How Does CRISPR Work?

show/hide words to know

Bind: attaching two things together.

DNA (deoxyribonucleic acid): molecular instructions that guide how all living things develop and function...more

Gene expression: the conversion of the information encoded in a gene into a final product. This is most often a protein....more

Molecule: a chemical structure that has two or more atoms held together by a chemical bond. Water is a molecule of two hydrogen atoms and one oxygen atom (H2O)... more

Nuclease: a type of protein that breaks nucleic acids like DNA into smaller pieces.

Nucleotide base: a building block of both DNA and RNA. Nucleotide bases are often referred to just by their first letter. There are four nucleotide bases that make up DNA: adenine (A), cytosine (C), guanine (G), and thymine (T). RNA is similar but has the nucleotide uracil (U) instead of thymine (T)....more

Protein: a type of molecule found in the cells of living things, made up of special building blocks called amino acids.

RNA: an acid found in all living things that carries messages from DNA to the rest of the cell to be made into protein.

CRISPR: One Tool, Many Uses

Swiss army knife with several of the tools unfolded.

CRISPR can be thought of as a biological Swiss Army Knife, with many ways to complete different jobs. Image by Jonas Bergsten.

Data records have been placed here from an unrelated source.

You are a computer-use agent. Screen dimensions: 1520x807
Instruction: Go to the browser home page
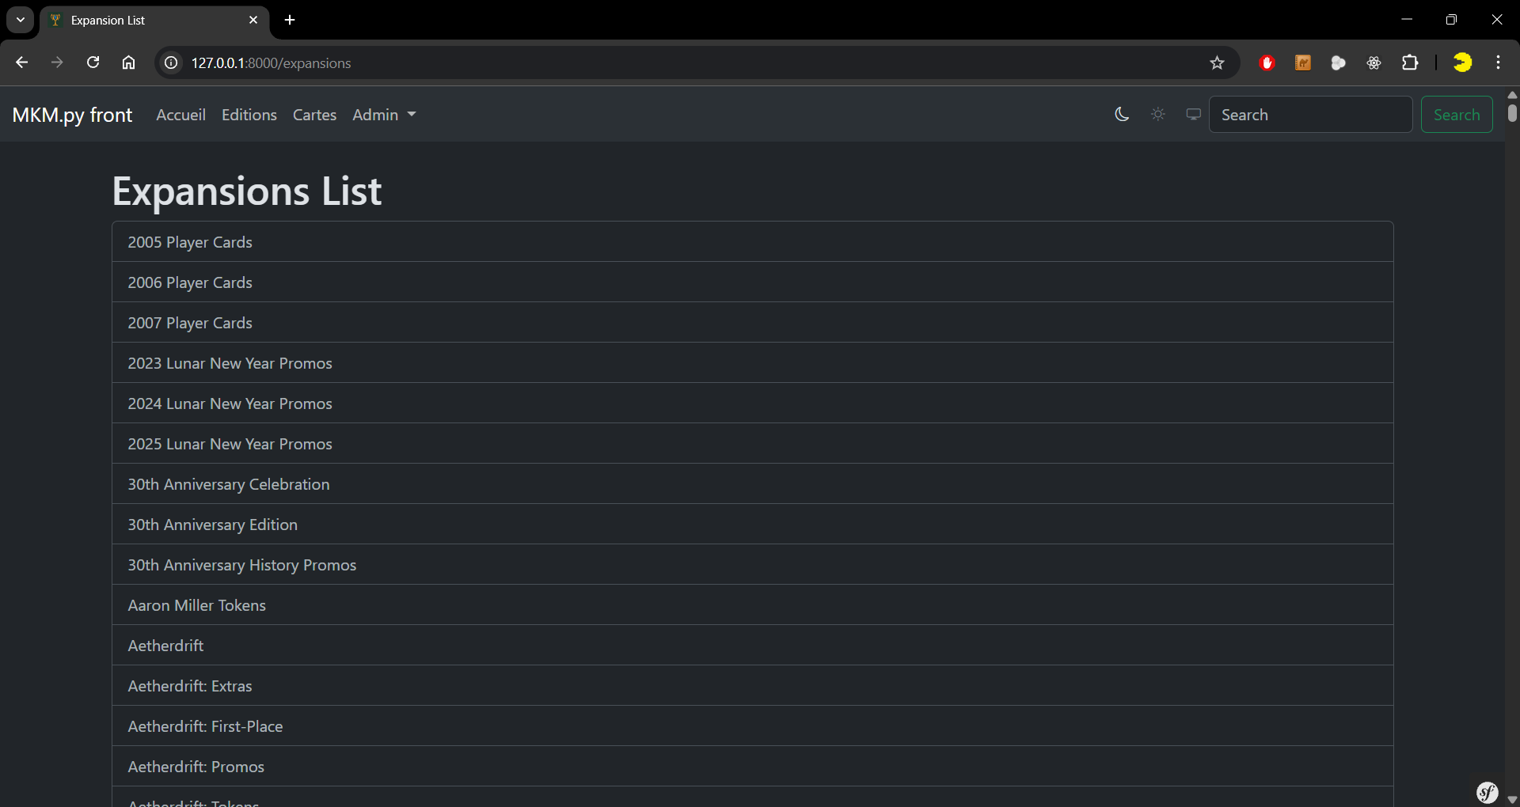point(128,63)
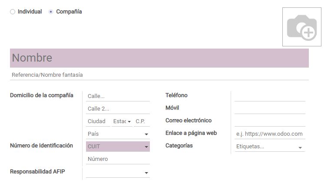Viewport: 331px width, 186px height.
Task: Click the Correo electrónico input field
Action: tap(270, 121)
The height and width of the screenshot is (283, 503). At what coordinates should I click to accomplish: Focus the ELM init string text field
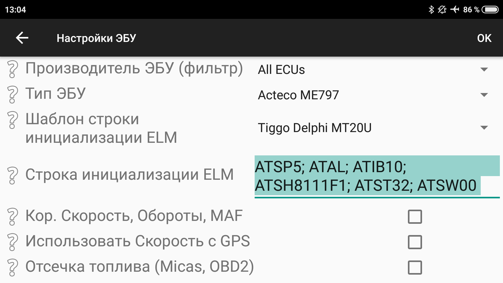(x=377, y=176)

What’s better than a tool that is good for one job? A tool that is good for lots of different jobs! CRISPR is like a biological Swiss Army knife. It can be used as a tool to do many different kinds of tasks in all kinds of organisms, from bacteria to humans.

Before CRISPR, many scientists still manipulated DNA in their experiments to better understand how living systems work, but they used other tools. Scientists used to use nuclease tools or special chemicals to make changes to DNA. But now, those scientists can do their same experimental research, but with CRISPR. This makes CRISPR useful for many different kinds of research. For example, CRISPR is used in research in genetics, animal behavior, evolution and development, and personalized medicine. CRISPR is especially useful in synthetic biology and bioengineering research.

K.O.! Gene Knockouts

A brown, brindled mouse next to a dark brown lab mouse. The light brown mouse had certain genes associated with hair growth knocked out.

The lighter mouse, on the left, has been genetically modified to knockout a gene affecting hair growth. Click to enlarge.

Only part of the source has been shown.